*REQUIREMENTS*:
Copy each of the following records line for line, keeping every word, number, and symbol unchanged.

*THE DATA*:
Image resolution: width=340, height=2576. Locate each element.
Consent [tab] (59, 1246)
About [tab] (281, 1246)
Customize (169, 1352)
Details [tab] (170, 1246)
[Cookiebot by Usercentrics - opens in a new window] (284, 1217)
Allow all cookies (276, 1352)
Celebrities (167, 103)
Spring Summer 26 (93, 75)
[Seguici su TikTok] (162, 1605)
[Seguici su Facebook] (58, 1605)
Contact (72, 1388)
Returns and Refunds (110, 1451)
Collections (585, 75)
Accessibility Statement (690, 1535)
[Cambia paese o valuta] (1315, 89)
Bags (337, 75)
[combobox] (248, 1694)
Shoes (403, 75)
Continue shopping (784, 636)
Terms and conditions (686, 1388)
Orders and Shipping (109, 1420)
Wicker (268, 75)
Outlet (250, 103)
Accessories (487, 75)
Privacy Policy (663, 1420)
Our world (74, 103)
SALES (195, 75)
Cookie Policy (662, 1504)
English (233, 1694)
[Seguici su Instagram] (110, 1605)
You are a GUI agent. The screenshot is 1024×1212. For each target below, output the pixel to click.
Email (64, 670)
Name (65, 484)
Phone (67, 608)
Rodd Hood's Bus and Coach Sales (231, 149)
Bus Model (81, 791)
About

*RESULT*:
Image resolution: width=340, height=2576. Locate each element.
Consent [tab] (59, 1246)
About [tab] (281, 1246)
Customize (169, 1352)
Details [tab] (170, 1246)
[Cookiebot by Usercentrics - opens in a new window] (284, 1217)
Allow all cookies (276, 1352)
Celebrities (167, 103)
Spring Summer 26 (93, 75)
[Seguici su TikTok] (162, 1605)
[Seguici su Facebook] (58, 1605)
Contact (72, 1388)
Returns and Refunds (110, 1451)
Collections (585, 75)
Accessibility Statement (690, 1535)
[Cambia paese o valuta] (1315, 89)
Bags (337, 75)
[combobox] (248, 1694)
Shoes (403, 75)
Continue shopping (784, 636)
Terms and conditions (686, 1388)
Orders and Shipping (109, 1420)
Wicker (268, 75)
Outlet (250, 103)
Accessories (487, 75)
Privacy Policy (663, 1420)
Our world (74, 103)
SALES (195, 75)
Cookie Policy (662, 1504)
English (233, 1694)
[Seguici su Instagram] (110, 1605)
You are a GUI agent. The screenshot is 1024×1212. For each target below, output the pixel to click.
Email (64, 670)
Name (65, 484)
Phone (67, 608)
Rodd Hood's Bus and Coach Sales (231, 149)
Bus Model (81, 791)
About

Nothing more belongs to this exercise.